Detached from some of the more performative aspects of everyday music snobbery, in the confines of your bedroom, shower or neighbourhood, now is the time to crack out those cringey, cherished classics. Maybe this isn’t the place to start a debate on separating the art from the artist, but if you’re into it – being back in the provincial towns you jog round and all that – lockdown also allows us to gain a deeper understanding of the environments and emotions which inspired some of our favourite music (location permitting).
Whatever your hometown tastes and findings, now is the perfect time to rediscover old musical paramours (and maybe their new stuff, too – Hayley Williams’ debut solo LP Petals for Armor came out last week) and enjoy what you like, on your terms. That old MP3 player full of JLS’ greatest hits, the oh-so-unique Smiths-Cure playlist you thought was so intellectual back in 2016, The Black Parade seven times a day, whatever. Subject your family to the Twilight soundtrack for the fifteenth time this week. Embrace your inner emo kid – you know you want to. You’re probably cutting your own hair by now anyway. And do it without shame – teens and tweens across the globe find comfort in these artists for a reason, and we should respect that, rather than looking down on people for liking stuff that’s popular.

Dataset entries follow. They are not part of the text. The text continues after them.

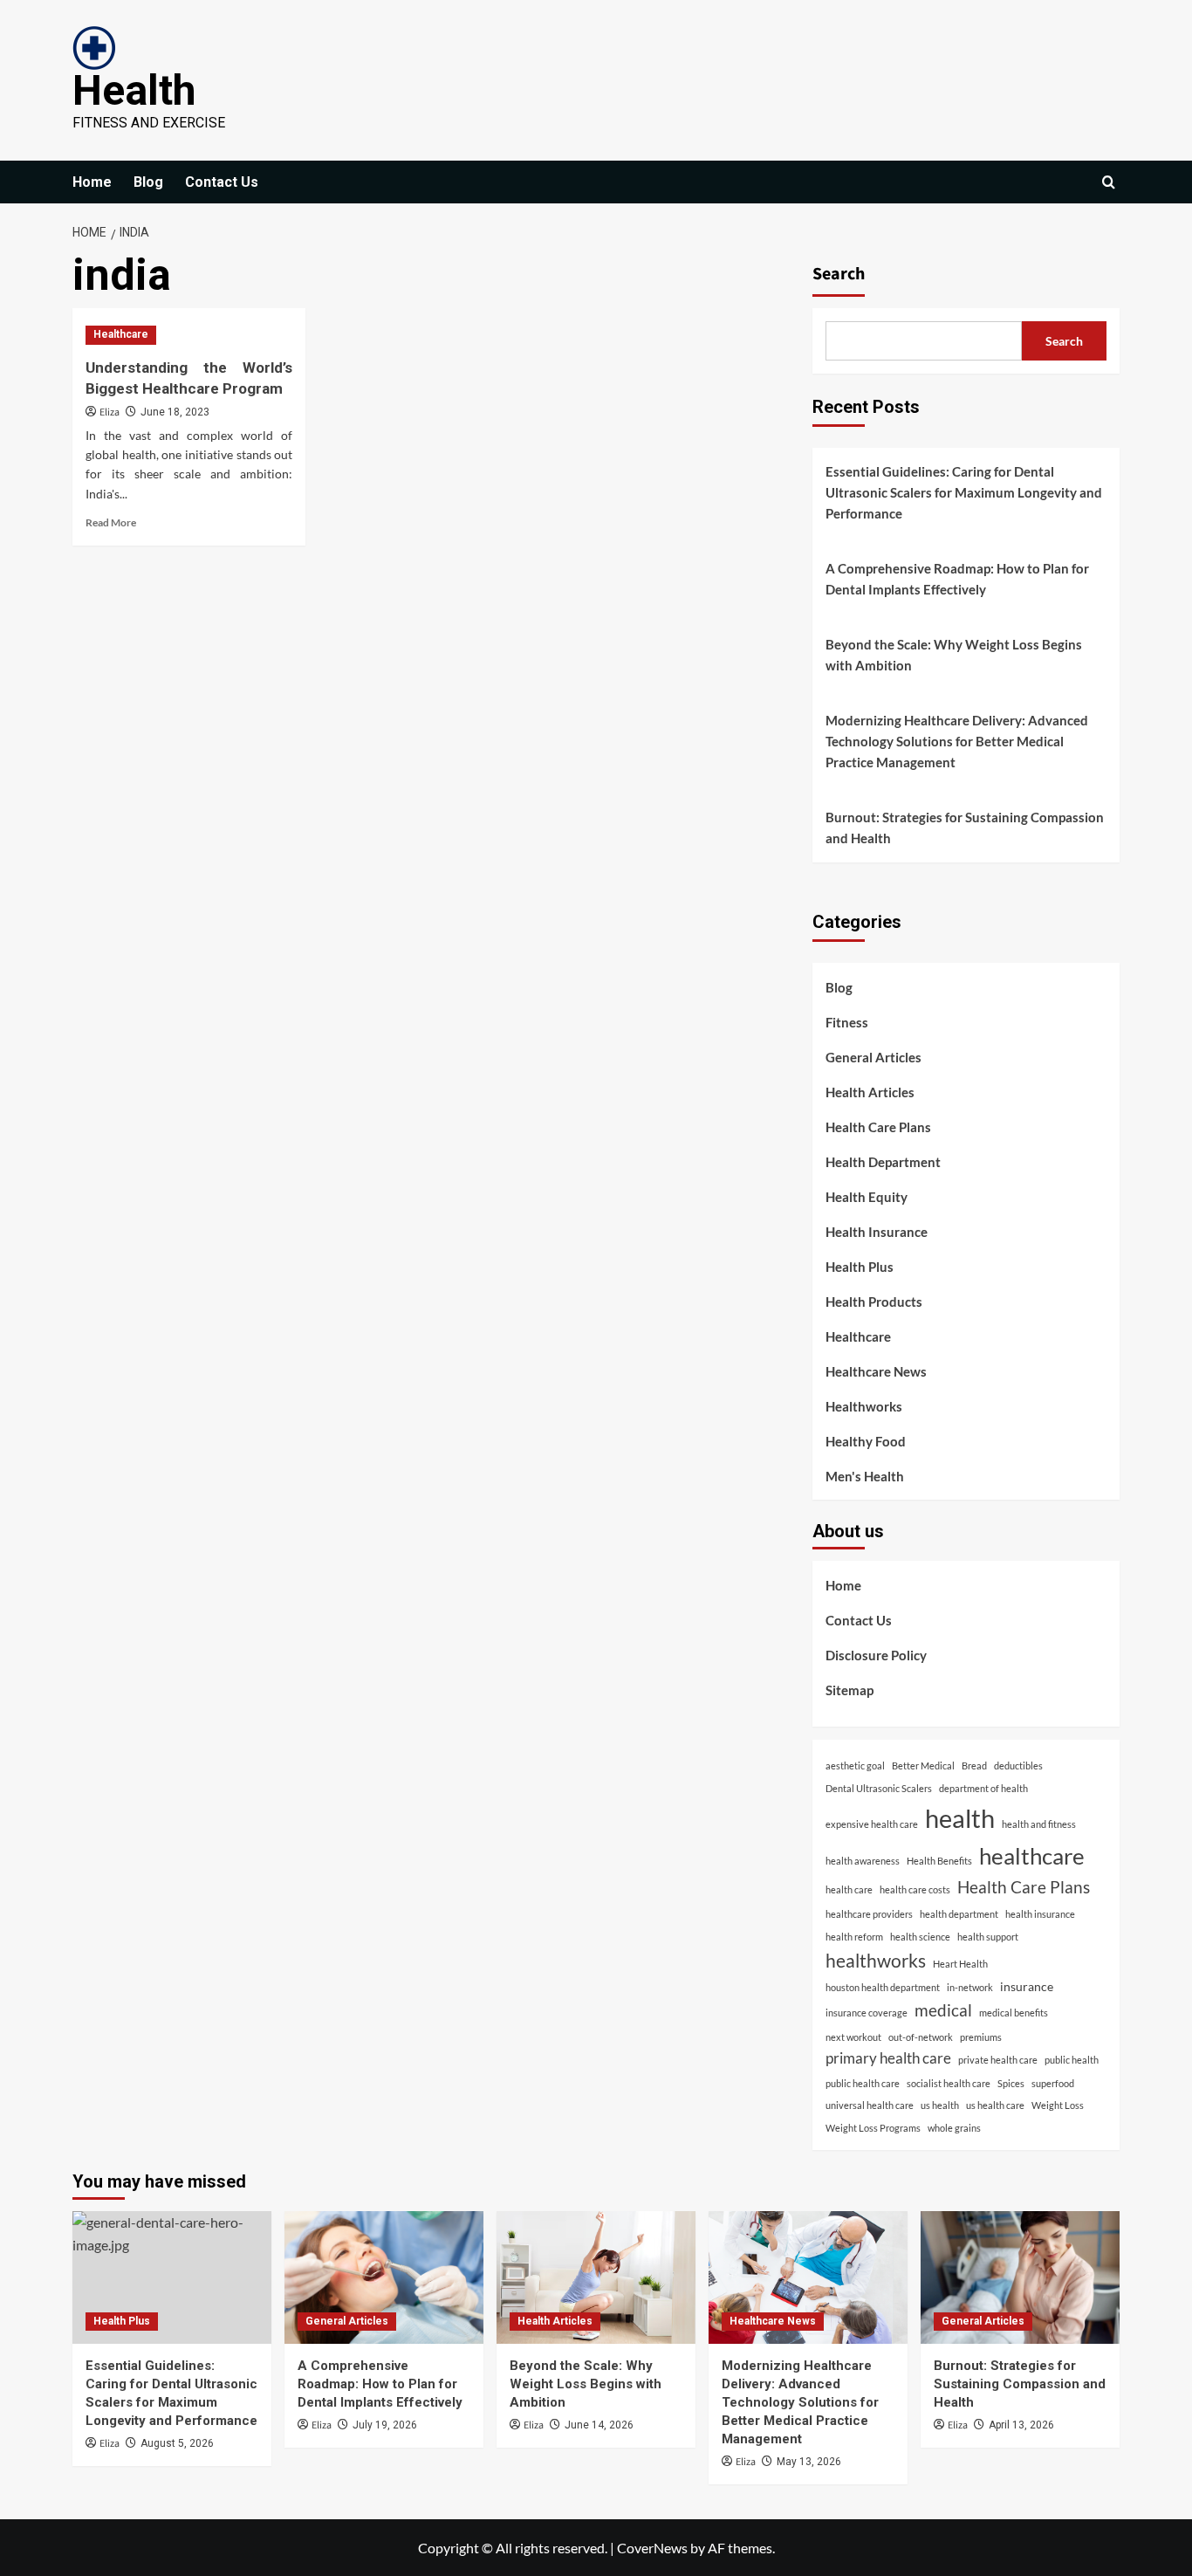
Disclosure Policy (876, 1655)
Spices (1010, 2083)
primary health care (888, 2058)
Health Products (873, 1301)
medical (943, 2010)
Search (838, 274)
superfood (1052, 2083)
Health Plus (859, 1266)
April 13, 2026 (1021, 2425)
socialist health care (948, 2083)
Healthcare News (876, 1371)
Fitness (846, 1022)
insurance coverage (866, 2012)
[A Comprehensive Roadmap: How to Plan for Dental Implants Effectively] (383, 2277)
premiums (981, 2037)
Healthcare (120, 334)
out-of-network (920, 2037)
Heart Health (960, 1963)
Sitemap (849, 1690)
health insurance (1040, 1914)
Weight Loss (1057, 2105)
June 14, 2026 (599, 2425)
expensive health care (871, 1824)
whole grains (954, 2127)
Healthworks (863, 1406)
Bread (974, 1765)
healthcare (1032, 1856)
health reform (854, 1936)
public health (1072, 2059)
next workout (853, 2037)
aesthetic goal (855, 1765)
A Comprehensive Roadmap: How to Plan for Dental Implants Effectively (957, 578)
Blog (148, 182)
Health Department (883, 1162)
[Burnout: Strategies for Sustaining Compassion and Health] (1020, 2277)
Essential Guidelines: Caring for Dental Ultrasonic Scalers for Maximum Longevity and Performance (963, 492)
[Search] (1109, 182)
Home (92, 182)
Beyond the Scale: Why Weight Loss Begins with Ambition (953, 654)
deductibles (1018, 1765)
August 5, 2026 (177, 2443)
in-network (970, 1987)
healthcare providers (869, 1914)
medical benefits (1013, 2012)
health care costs (915, 1889)
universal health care (869, 2105)
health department (959, 1914)
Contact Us (221, 182)
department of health (983, 1788)
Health (133, 90)
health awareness (862, 1860)
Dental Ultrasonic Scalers (878, 1788)
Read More (111, 522)
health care (849, 1889)
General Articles (873, 1057)
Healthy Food (865, 1441)
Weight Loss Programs (873, 2127)
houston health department (882, 1987)
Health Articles (870, 1092)
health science (920, 1936)
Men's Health (864, 1476)
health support (987, 1936)
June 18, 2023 (174, 412)
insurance (1026, 1986)
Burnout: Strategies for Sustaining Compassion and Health (964, 827)
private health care (998, 2059)
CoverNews (652, 2547)
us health (940, 2105)
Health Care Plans (878, 1127)
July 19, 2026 (385, 2425)
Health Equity (866, 1197)
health (960, 1818)
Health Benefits (939, 1860)
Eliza (109, 412)
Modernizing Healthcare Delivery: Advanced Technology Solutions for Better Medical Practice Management (956, 741)
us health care (995, 2105)
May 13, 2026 (809, 2462)
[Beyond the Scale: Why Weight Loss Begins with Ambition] (596, 2277)
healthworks (875, 1960)
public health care (862, 2083)
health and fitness (1039, 1824)
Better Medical (923, 1765)
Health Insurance (876, 1232)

Nearly two months in, many of us feel like we’re stagnating, as the pause button is pressed on a period of our lives brimming with change and growth. At the same time, by now we’re all familiar with the argument lockdown gives us more time to ‘really appreciate’ media and consume it in its pure, untainted form – whatever that’s supposed to be. However, the way we experience music in our everyday lives is often messy, unscripted and in-the-moment – and this isn’t a bad thing! In fact, it may be this which holds the key to the comfort it can give us right now: providing gateways back to better, brighter times.
Music is often central to our most cherished memories of being *out there* in the world – sing-shouting along to your new favourite album on midnight drives with old friends, throwing shapes to your song with the partner who’s now a grounded plane ride away, that sort of thing. Y’know. The moments which make the slog through our monstrous workloads worth it. When a lot of us are separated from communities and spaces providing us with a sense of identity, security and belonging at Oxford and beyond, the comfort and solidarity music provides in this way can be invaluable.
After all, I’m sure many of us are living an age-old pop punk cliché back in towns we spent our teenage years dreaming of leaving. Oxford was our ticket out, and now it’s been jarringly transplanted into the same childhood bedrooms we once colonised with dreams of bigger things. So stick on that old mix CD, raid your brother’s record collection – even whack on that secret cheese floor playlist from when you were still a bright-eyed, bushy-tailed fresher. Things will get easier, but in the meantime – if music be the food of love, play on, in the way you love best. No one’s watching.